It says much about the moral bankruptcy of Pakistan’s insurgents that yesterday one of their fanatical bigots sought to blow up a minibus containing children on their way to school, Five innocent children were wounded in the depraved attack in which only the suicide bomber died,On Sunday two more children were among six slain in a suicide attack on a checkpoint in Swat. Terrorists who believe that killing children can advance their cause have nothing whatsoever to offer the human race.
These twisted and demented attacks come at a time when Pakistani politics is itself in flux as political leaders jostle for position. Both Benazir Bhutto and Nawaz Sharif threatened last week to boycott the Jan. 8 poll but Benazir’s Pakistan People’s Party (PPP) later changed its mind. Sharif, who as a convicted criminal is barred from running for office, was insisting until Sunday that his Pakistan Muslim League (PML-N) would boycott the elections but then performed an about face.
Clearly others in his party feared that they would be ceding their political ground to the rival PML-Q party, which broke away after Pervez Musharraf toppled the Sharif government in 1999.
The interim administration appointed by President Musharraf in the run up to the election is largely made up of PML-Q politicians who Sharif and his people fear will use their strong political position to bolster their support among voters. The boycott option, however, would have left the PML-N in the political wilderness.

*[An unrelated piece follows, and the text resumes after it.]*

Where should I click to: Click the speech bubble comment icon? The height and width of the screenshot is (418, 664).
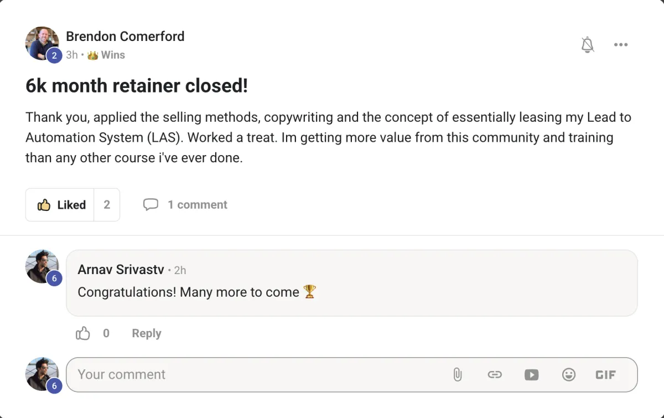(151, 205)
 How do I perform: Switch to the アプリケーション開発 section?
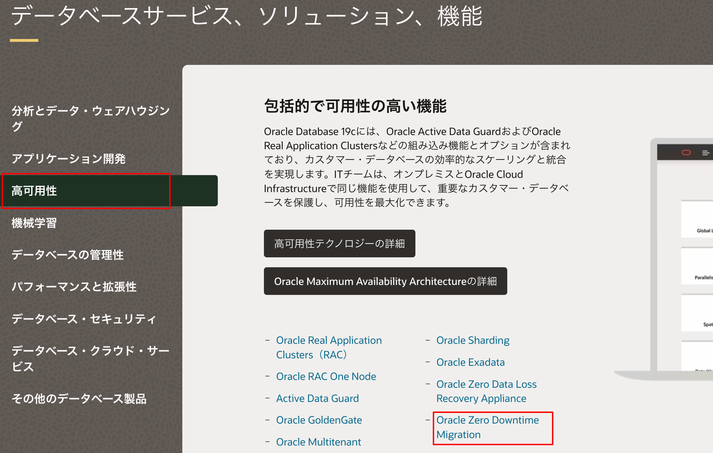[x=68, y=160]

More importantly, it would have left the way open for the PPP either to win power in January or form the parliamentary opposition. In the final analysis Sharif’s strong dislike of Benazir is greater than his equally strong dislike of Musharraf. From Musharraf’s point of view, events are shaping up nicely. On Oct. 6 he won a landslide, in part because the PPP and PML-N chose to boycott the election. Now he has stepped back and watching others play out the drama. The Muslim League is divided and as their short-lived deal to boycott the elections proved, so too are Sharif and Benazir. The fourth party, Imran Khan’s Movement for Justice, has marginal support and poses no threat.

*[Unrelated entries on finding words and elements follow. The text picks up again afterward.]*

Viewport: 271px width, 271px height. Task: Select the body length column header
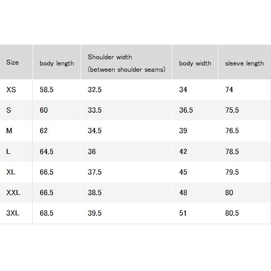pos(57,63)
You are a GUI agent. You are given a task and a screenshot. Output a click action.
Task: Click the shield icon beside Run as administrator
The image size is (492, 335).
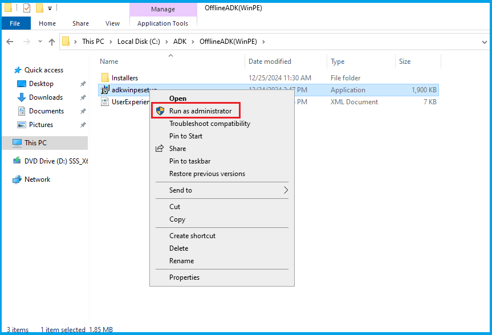160,111
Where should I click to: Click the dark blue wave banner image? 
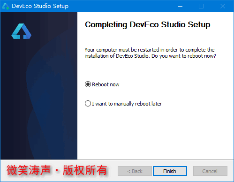(x=39, y=86)
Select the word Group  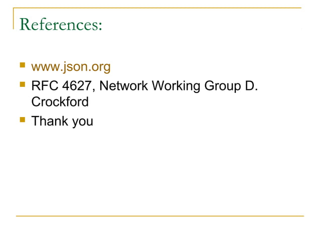coord(223,86)
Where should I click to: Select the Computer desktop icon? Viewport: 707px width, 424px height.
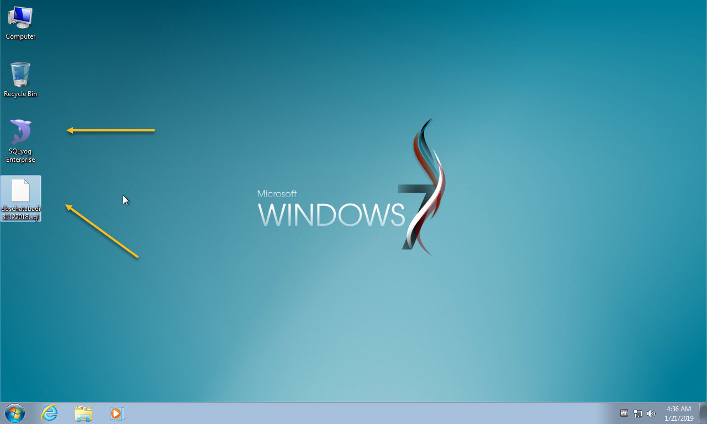20,17
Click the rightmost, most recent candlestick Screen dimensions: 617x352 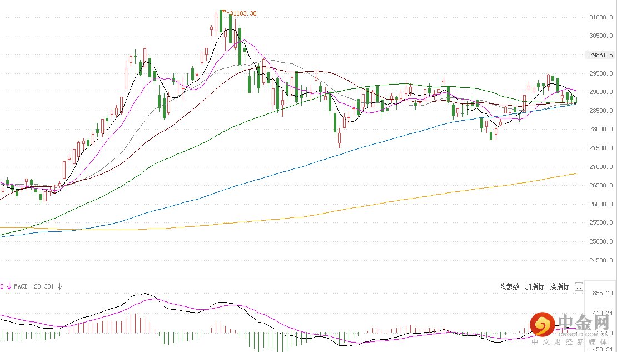(575, 100)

There is a fanatical hard core of PPP and PML-N supporters who will back their leaders regardless of their current policies or the dubious past records of the two terms of government that each has enjoyed.

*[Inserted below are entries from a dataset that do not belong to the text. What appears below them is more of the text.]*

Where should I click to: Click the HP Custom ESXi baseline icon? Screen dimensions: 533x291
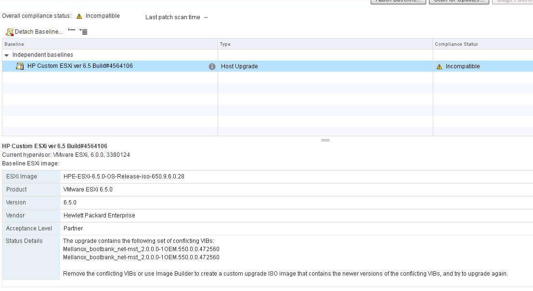(20, 66)
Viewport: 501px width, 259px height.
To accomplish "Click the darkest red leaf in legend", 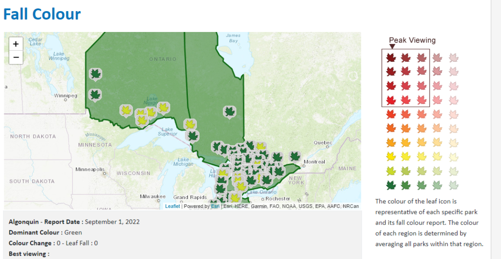I will coord(391,58).
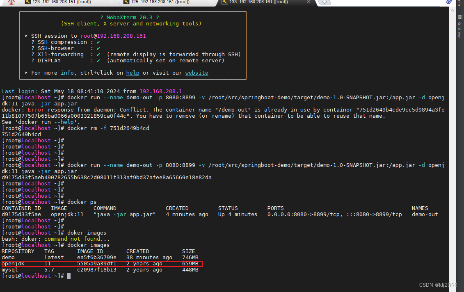This screenshot has width=464, height=292.
Task: Select the red-highlighted openjdk image row
Action: (x=102, y=264)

However, leaving these aside, ordinary voters will be looking with some despair at the political options. If they are opposed to Musharraf, their choice is between two politicians whose push for power and visceral rivalry appears to push the fundamental interests of Pakistan into the background. Whatever the demerits of Musharraf, he at least represents a degree of stability and continuity and will continue to do so as long as he maintains the confidence of the army he used to lead. With fanatics now murdering children to further their cause, can Pakistan afford a return to the venal old political knock-about?